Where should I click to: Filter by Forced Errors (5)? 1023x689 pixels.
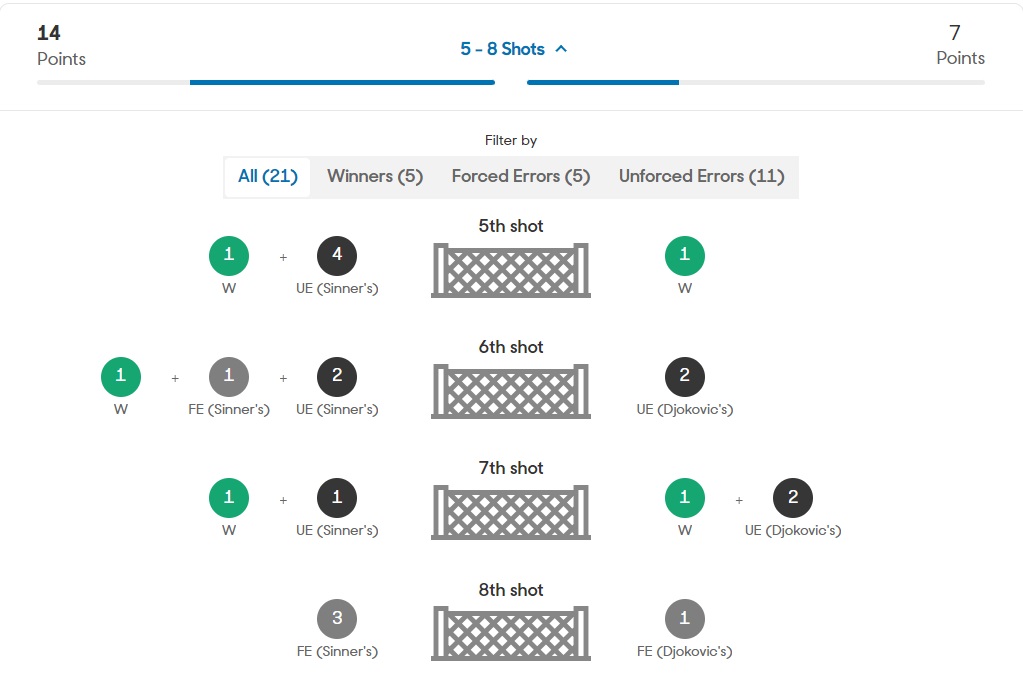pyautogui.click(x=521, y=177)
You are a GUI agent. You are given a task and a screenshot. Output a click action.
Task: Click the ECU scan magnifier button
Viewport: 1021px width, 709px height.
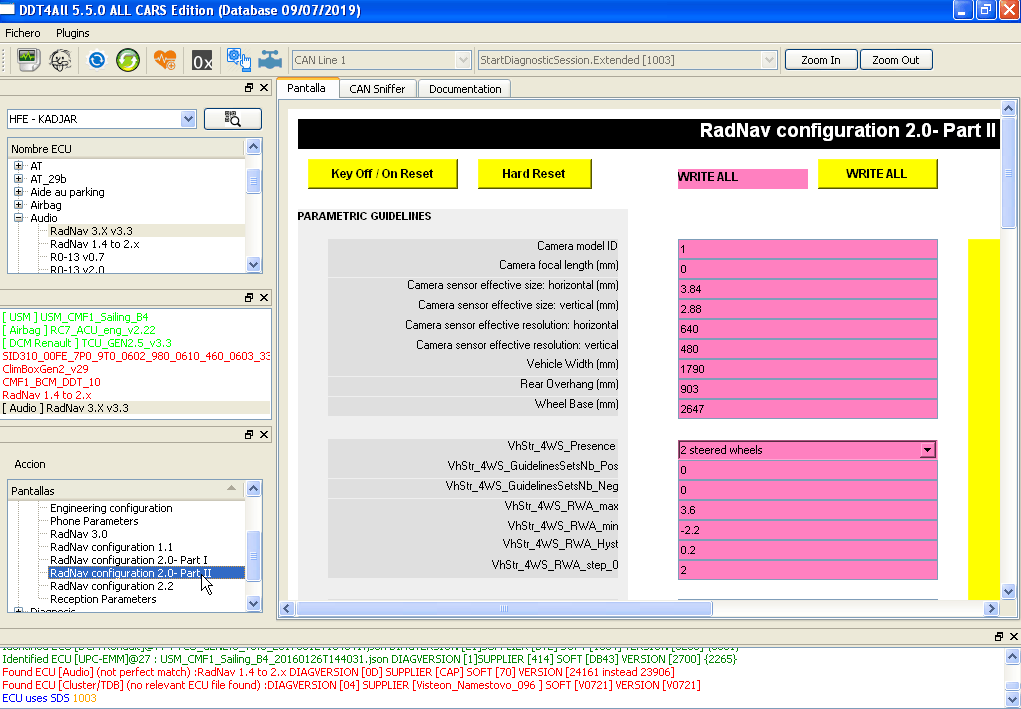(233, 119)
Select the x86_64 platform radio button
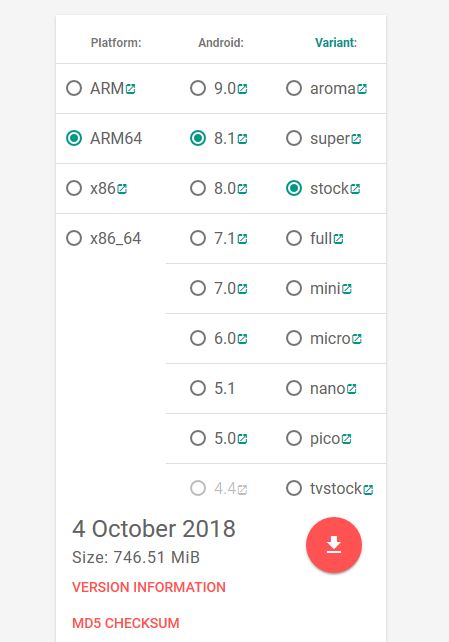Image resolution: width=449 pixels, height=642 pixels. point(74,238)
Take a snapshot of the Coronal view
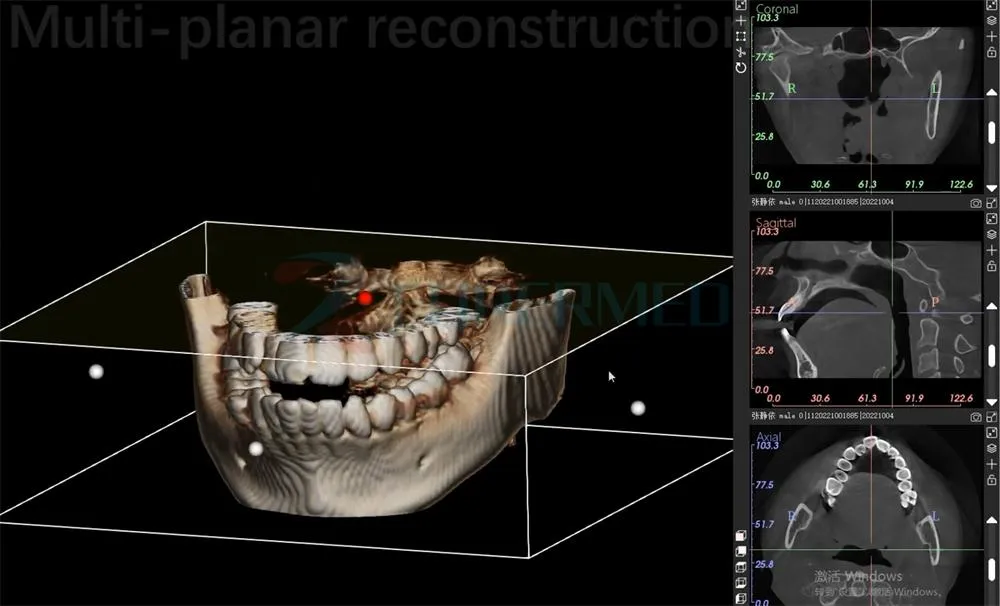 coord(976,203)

************

Can you output the records above as a two-column CSV with the headers text and answer, one row per record, each value in a single quoted field with line breaks turned into spaces? Cover every record and leave the pictures out.

TASK RESPONSE —
text,answer
"Where should I click to: Filter by Forced Errors (5)? 1023x689 pixels.","pyautogui.click(x=521, y=177)"
"You are a GUI agent. You are given a task and a screenshot. Output a click action. Task: Click the ECU scan magnifier button Viewport: 1021px width, 709px height.","(233, 119)"
"Select the x86_64 platform radio button","Image resolution: width=449 pixels, height=642 pixels. point(74,238)"
"Take a snapshot of the Coronal view","coord(976,203)"